Records from a collection:
--

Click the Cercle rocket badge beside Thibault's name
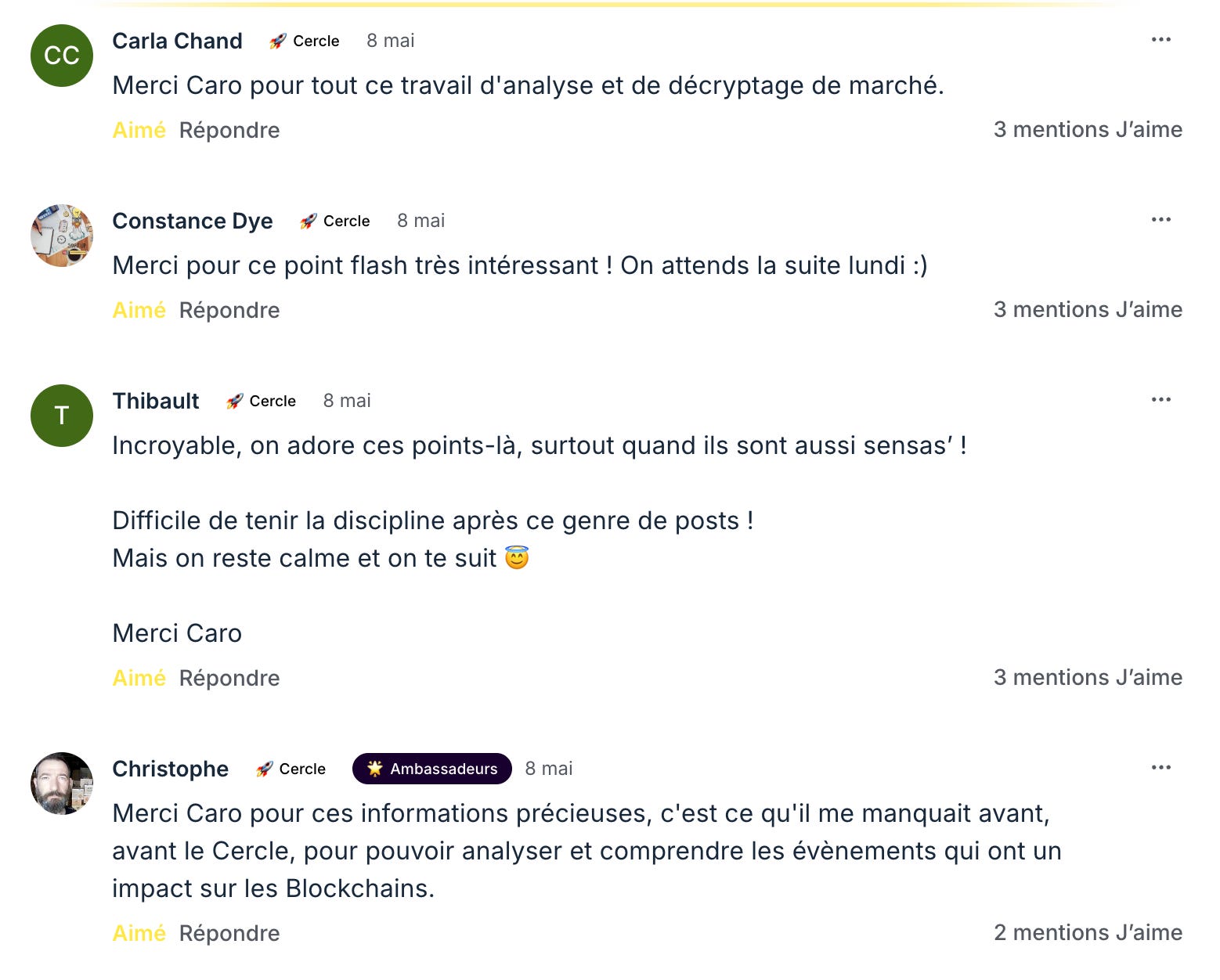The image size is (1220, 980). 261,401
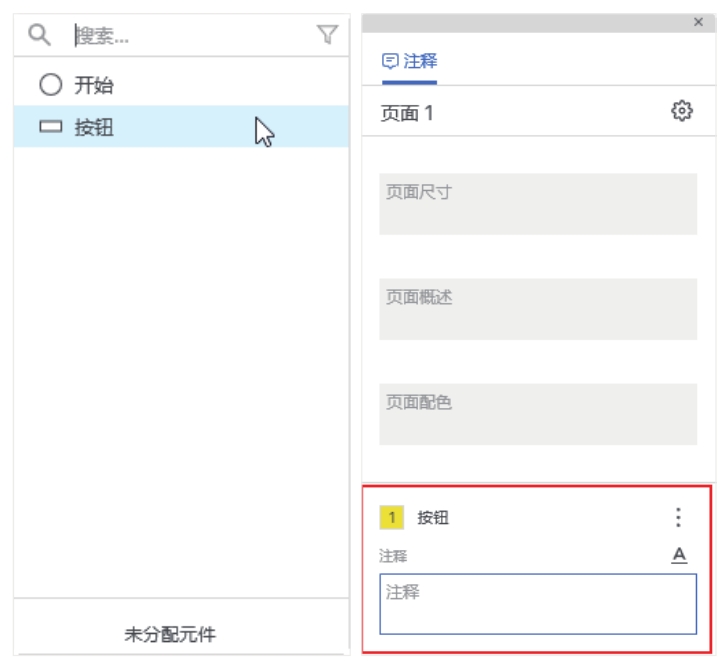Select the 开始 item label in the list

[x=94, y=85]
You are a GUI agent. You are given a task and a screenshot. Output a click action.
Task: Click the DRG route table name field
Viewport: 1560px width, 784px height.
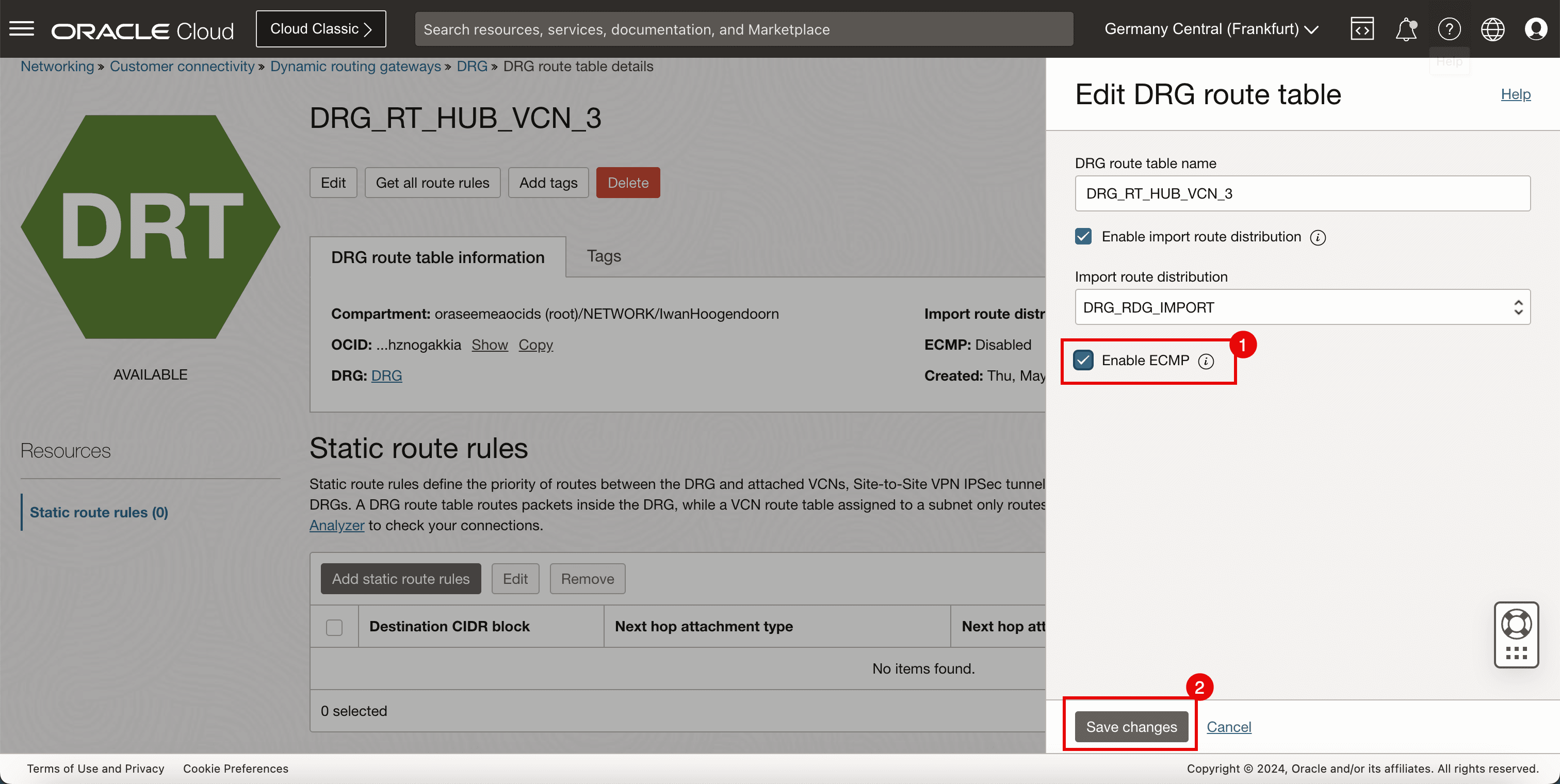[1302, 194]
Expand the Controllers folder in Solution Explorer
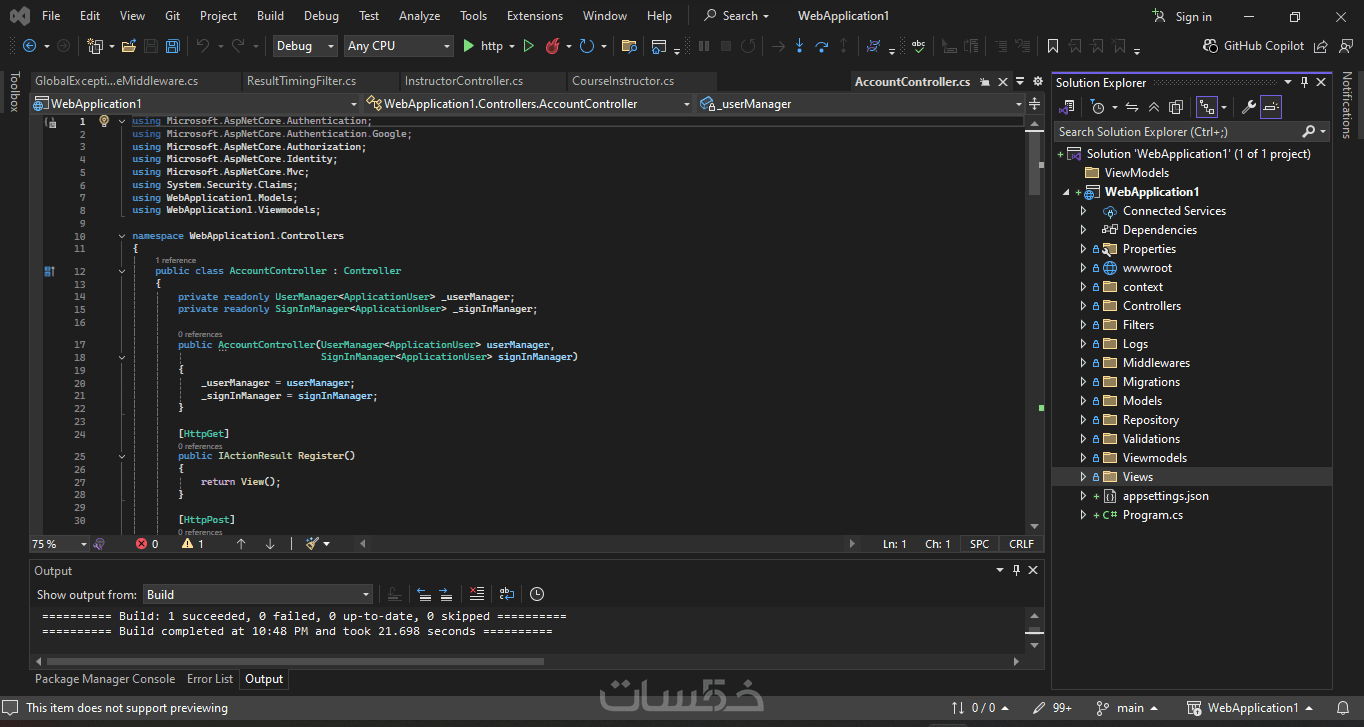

--

TASK DIRECTIONS:
Arrange the lines above as a JSON list of strings with one string per line, omitting blank lines and leaving the pictures out.

SOLUTION FOR THIS PROBLEM:
[
  "Click the Cercle rocket badge beside Thibault's name",
  "The image size is (1220, 980). 261,401",
  "Select the 开始 item label in the list",
  "[x=94, y=85]",
  "You are a GUI agent. You are given a task and a screenshot. Output a click action.",
  "Task: Click the DRG route table name field",
  "Viewport: 1560px width, 784px height.",
  "[1302, 194]",
  "Expand the Controllers folder in Solution Explorer"
]